Best way is brushing the sheets with clarified butter, whole butter has too much water and you'll get white spots on the pastry. Margerine--YECH!!!!, actually you'd be better off with Xtra virg olive oil, that you can spray in a mister,and it's a fairly neutral flavour too.

You can boost the crispyness factor by sprinkling fine breadcrumbs or whatever between the sheets after oiling/buttering them, with the crumbs yhou don't have to use so much oil, and the crumbs keep the layers from sticking to one another, allowing them to bake and stay crispy.


----------



## tommybza (Dec 2, 2007)

Also with Filo try to keep the butter warm and when laying the filo keep it kind of wrinkeled up ,along with the bread crumbs or Finley ground cake crumbs passed threw a fine sive . also fresh filo . I have noticed that some purveors do not sell alot of filo and you will see and feel the diffrence .fresh you can work with verry easy,and that is the key there ,there is a place out of canada that sell's it and it is the best i have ever worked with .out side from the real deal .one week we had some chef's from Egypt come in and they made it right there .this is a art within it self .
T


----------



## pgr555 (Aug 3, 2007)

Margerine--YECH!!!!, actually you'd be better off with Xtra virg olive oil, that you can spray in a mister,and it's a fairly neutral flavour too.
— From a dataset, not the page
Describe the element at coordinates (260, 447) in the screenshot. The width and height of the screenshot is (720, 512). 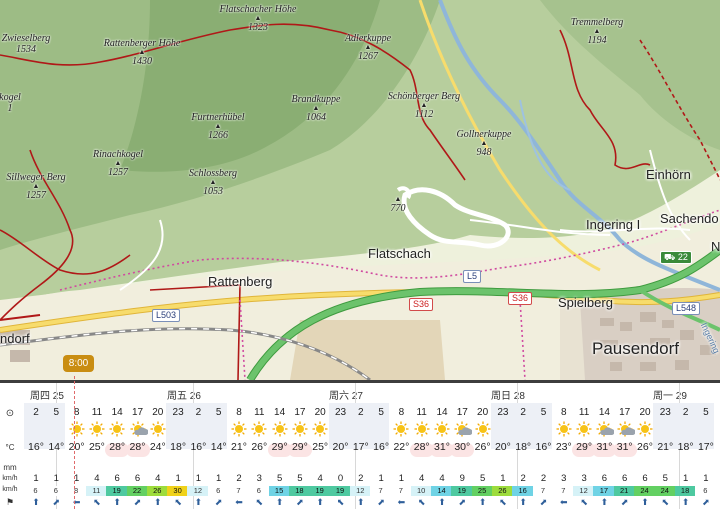
I see `temperature-value: 26°` at that location.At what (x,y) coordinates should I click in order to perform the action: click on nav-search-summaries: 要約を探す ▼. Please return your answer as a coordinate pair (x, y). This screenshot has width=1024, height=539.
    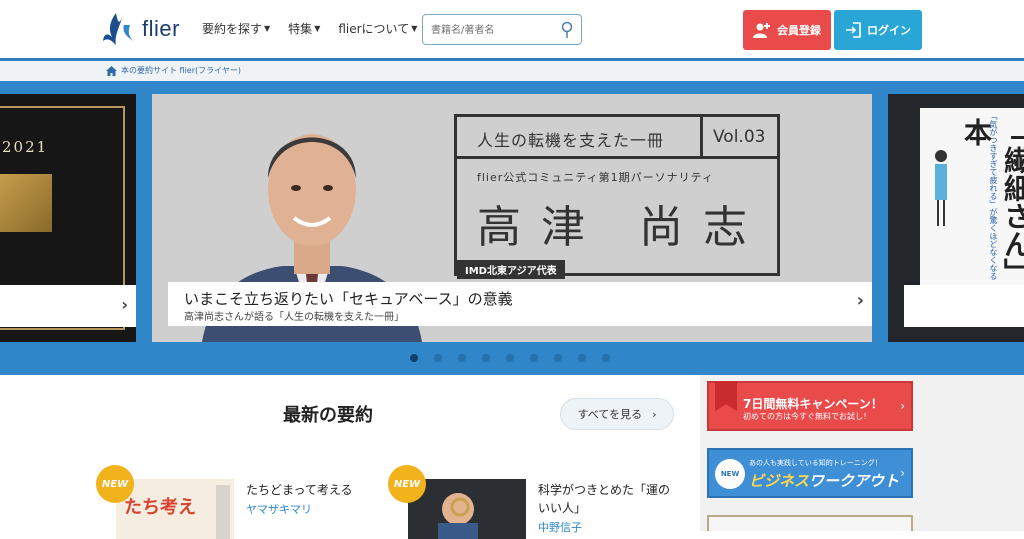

I am very ALLERGIC TO DAIRY and use filo a fair amount... baklava, quiche tartlette, spanikopita, etc, etc. I use margerine both for personal and catering products, as well as my new bakery venture. Always get rave reviews. Most people have no idea because my product is so good. Those who keep kosher and need pareve foods or like me are allergic are thrilled when they find out. 
I have tried evoo and not had as good results.. interesting how we each have very different experiences


----------



## bughut (Aug 18, 2007)

How can u say extra virgin olive oil has a "fairly neutral flavour" I'm gobsmacked. Feel a humungus Du-uhh! coming on.
Do tell where youre buying yours so i can avoid it


----------